1 февраля. Дело врача-гематолога Елены Мисюриной, осужденной на 2 года тюрьмы за смерть пациента, получило широкий общественный резонанс – в ее поддержку выступило все российское медицинское сообщество. Следственный комитет продолжает настаивать на ее вине, но прокуратура потребовала отменить приговор и выпустить ее на свободу. Журналист телеканала «Дождь» и член ОНК по Москве Когершын Сагиева посетили врача в СИЗО и записали ее размышления о приговоре и правах медицинских работников в России.
Это был полный шок, мы шли за оправдательным приговором. Я была с прической, нарядная, никаких вещей с собой, а потом я слышу — два года реального срока, и на меня надевают наручники. Мне понравилась формулировка: «особо опасна». Конвоиры говорят, дожили, уже и врачей сажают. Я знаю, что абсолютно все восприняли случившееся со словами «этого не может быть», и я не ожидала такой поддержки. Не ожидала, что в СИЗО ко мне по-человечески отнесутся. Думала, будут ужасы.
То, что случилось, за гранью понимания. Когда прокурор на суде говорил, что академик (РАН, гематолог Андрей) Воробьев, который выступал в мою защиту, в слабом уме, когда проигнорировали главного гематолога Минобороны (Олега) Рукавицына, когда говорили, что все эксперты с мировым именем, которые были на моей стороне, пришли меня выгородить — мне казалось, это абсурд.
Скажите, как судья может ссылаться на патологоанатомическую экспертизу клиники МЕДСИ, если у больницы пять лет не было лицензии на эту деятельность, а у врача, что проводил вскрытие, не было даже трудового договора? Как мог тот патологоанатом дать заключение на первый день пребывания пациента в клинике — он что, уже тогда его вскрыл? Но показания этого врача легли в основу двух обвинений.
Смотрите, человек с ранением не смог бы полтора дня ходить, водить машину. Если бы было ранение, то из артерии кровь за 20 минут бы вытекла, он бы у меня с кушетки не встал. Выходит, через четверо суток пациента оперируют, он умирает, патологоанатом показывает на меня. А следователь говорит — вы извините, так велено. Я еще пожалеть его должна?
Что происходило дальше, когда истек срок давности (расследования) по 109-й статье (УК, Причинение смерти по неосторожности)? Ее переквалифицировали на 238-ю (Выполнение работ или оказание услуг, не отвечающих требованиям безопасности). Следователь прямо глядя в глаза мне говорил «Вас осудят, что бы вы ни делали». Три года условно просил прокурор, и еще на три года отстранение от практики, но судья сказала — реальный срок. При этом мотив — умышленное деяние — так и не был доказан.
Мы искали правду в Следственном комитете Москвы, в прокуратуре Москвы, никто не встал на защиту. Машина работает. Мне интересно, как эти люди спят по ночам. Ведь у них есть дети.
Врачей уже загнали окончательно, врач всем должен, но он сам никак не защищен.
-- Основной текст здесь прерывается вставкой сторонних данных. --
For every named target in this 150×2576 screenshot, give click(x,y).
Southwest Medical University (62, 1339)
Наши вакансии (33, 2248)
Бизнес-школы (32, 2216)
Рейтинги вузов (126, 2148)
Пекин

Ведь любая манипуляция влияет на состояние пациента, это всегда риск — тогда вообще лучше ничего не делать, не оперировать. Мы должны улыбаться, заполнять тонну бумаг, а прав никаких нет, даже права на защиту.
Я серьезно думаю, буду ли заниматься медициной в дальнейшем. Все четыре года, что тянулись суды, я работала. Мы построили в Москве гематологическое отделение, там рождаются здоровые дети, даже если у матери обнаруживаются гинекологические заболевания, мы организовали донорство. И такой приговор — катастрофа, а ты хоть головой бейся. Как мы решим, так и будет».
Родственников не осуждаю, они потеряли близкого человека. Но кроме того, что меня посадили, ещё и предъявлен иск на 15 миллионов рублей.
То, что произошло — за гранью понимания. И я знаю, что это не первый случай: многие врачи были в такой ситуации. Врач Цыбульская из Петербурга — ведь понятно было, что с таким зажимом внутри пациент жить не может (Хирурга Ирину Цыбульскую обвиняют в том, что она забыла инструмент в животе пациента, мужчина умер. Защита отрицает это. — прим.)
Я очень надеюсь, что дело пересмотрят. Ведь у всех этих людей, которые меня посадили, есть руководство, и теперь оно в курсе. Но сколько ждать аппеляцию, сколько я еще проведу в тюрьме, не знаю. Мне не легко здесь просто сидеть, я человек деятельный, но сдаваться, падать духом не собираюсь.
И я думаю, что в будущем должна появиться организация, которая будет нас — врачей — защищать.